Records shown:
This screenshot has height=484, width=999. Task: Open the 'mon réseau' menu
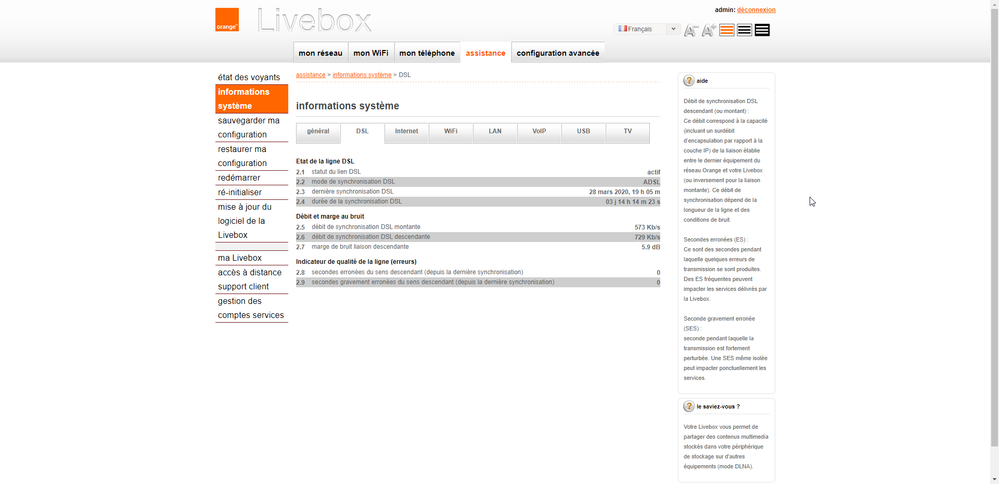(x=320, y=53)
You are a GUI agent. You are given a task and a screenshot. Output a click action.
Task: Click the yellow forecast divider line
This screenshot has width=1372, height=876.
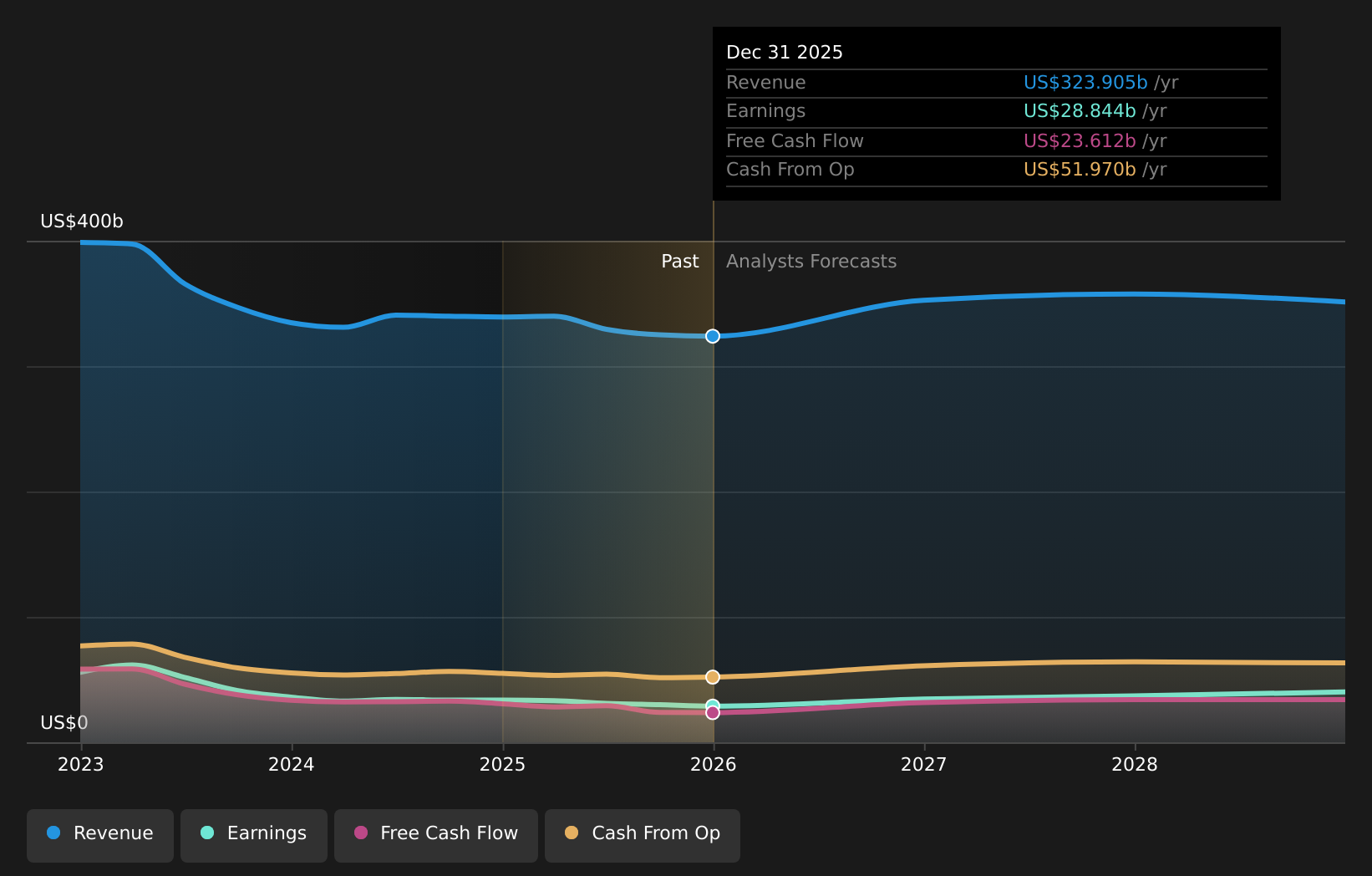click(713, 468)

Aim of the exercise: Copy out every line of the material above word for word, leaving out the pictures.

Solution to the problem:
This screenshot has height=484, width=999. Task: Open the 'mon réseau' menu
(x=320, y=53)
You are a GUI agent. You are given a task and a screenshot. Output a click action.
Task: Click the yellow forecast divider line
This screenshot has width=1372, height=876.
click(713, 468)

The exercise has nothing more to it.